The goal: a single machine learning model that can parse and understand input in many languages. The use case: people interacting with Alexa in their native tongue (among other commercial applications).
On April 20, 2022, Amazon announced three developments toward reaching that goal, which it termed MMNLU-22, the initials standing for massively multilingual natural language understanding or Massively Multilingual NLU.
The three developments are the release of a dataset with one million labeled utterances in 51 languages and open-source code; a competition using that dataset (deadline: June 1, 2099); and a workshop at the world’s biggest machine translation conference (EMNLP 2022 in Abu Dhabi, December 7–11, 2022).
Amazon called the dataset MASSIVE; that is, Multilingual Amazon SLURP for Slot Filling, Intent Classification, and Virtual-Assistant Evaluation. The dataset comes with examples on how to perform MMNLU modeling so others can recreate the baseline results for two critical NLU tasks — intent classification and slot filling — as described in the SLURP (or SLU resource package) paper linked above.
NLU is a sub-discipline of natural language processing (NLP) and Amazon said they are focusing on NLU as a component of spoken-language understanding (SLU), where audio is converted into text before NLU is performed. Alexa is one example of an SLU-based virtual assistant.
The MASSIVE dataset comprises “one million realistic, parallel, labeled virtual-assistant text utterances spanning 51 languages, 18 domains, 60 intents, and 55 slots.”
Amazon created the dataset “by tasking professional translators to localize or translate the English-only SLURP dataset into 50 typologically diverse languages from 29 genera, including low-resource languages.”
Amazon is basically trying to overcome a major obstacle of SLU-based virtual assistants like Alexa; academic and industrial NLU R&D still being limited to a few languages.
“One difficulty in creating massively multilingual NLU models is the lack of labeled data for training and evaluation — particularly data that is realistic for a given task and natural for a given language. High naturalness typically requires human vetting, which is often costly.”
Hence, R&D is “limited to a small subset of the world’s 7,000+ languages,” Amazon pointed out. “By learning a shared data representation that spans languages, the model can transfer knowledge from languages with abundant training data to those in which training data is scarce.”

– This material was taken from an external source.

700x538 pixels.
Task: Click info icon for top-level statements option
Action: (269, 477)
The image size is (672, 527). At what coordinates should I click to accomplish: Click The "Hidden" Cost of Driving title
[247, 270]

Good Start, Wider R&D Scope Needed
Felix Laumann, CEO of SaaS platform NeuralSpace, told Slator that they had thoroughly studied the Amazon data and already offer it to their users via a simple import feature.
He pointed out how a single model that can understand voice commands in any language is very beneficial when users switch between languages while speaking. For example, in India, where a Hindi-English hybrid (Hinglish) is common. Or in other places such as MENA, where there is “a mix of an Arabic dialect with English words in between in the English / Latin alphabet and not the Arabic alphabet when written (Arabizi). We see similar mixes of languages across Africa, especially in Nigeria.”

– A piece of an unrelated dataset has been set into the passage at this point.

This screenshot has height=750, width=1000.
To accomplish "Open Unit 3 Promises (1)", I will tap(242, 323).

Generally, Laumann explained, one needs more data for each language to train multilingual models than the amount of data needed to train a single, monolingual model. “This is an issue for many of our customers and probably most companies that are not as large as Amazon. Their alternative is to include a simple language identification model prior to letting the conversational data (i.e., a short voice command, question, written comment, or message) be processed by the NLU model.”
Companies can then train one model in each language they expect their users to speak or write in — “and let the language identification model allocate the input to the specific model that ‘understands’ that one language. When users are targeted who are known to communicate in mixed languages (e.g., Hinglish, Arabizi), the language identification model can allocate the input to such a ‘more narrow’ multilingual model.”
The CEO concluded, “We at NeuralSpace see more use for such narrower multilingual models than for a single multilingual model. The impact on NLP in low-resource languages is noteworthy, but will not change the problems for many companies, in my opinion.”
The dataset-size problem described above prevails in most companies, according to Laumann, and Amazon’s datasets are strongly based around personal assistant use cases.
Indeed, Amazon hinted at where it hopes to apply these latest developments commercially by noting that, of the more than 100 million smart speakers sold worldwide (e.g., Echo), most use a voice interface exclusively and rely on NLU to function. The company estimated that the number of virtual assistants will reach eight billion by 2023, and most will be on smartphones.
Editor’s Note: This article was updated to include quotes from Felix Laumann, CEO, NeuralSpace.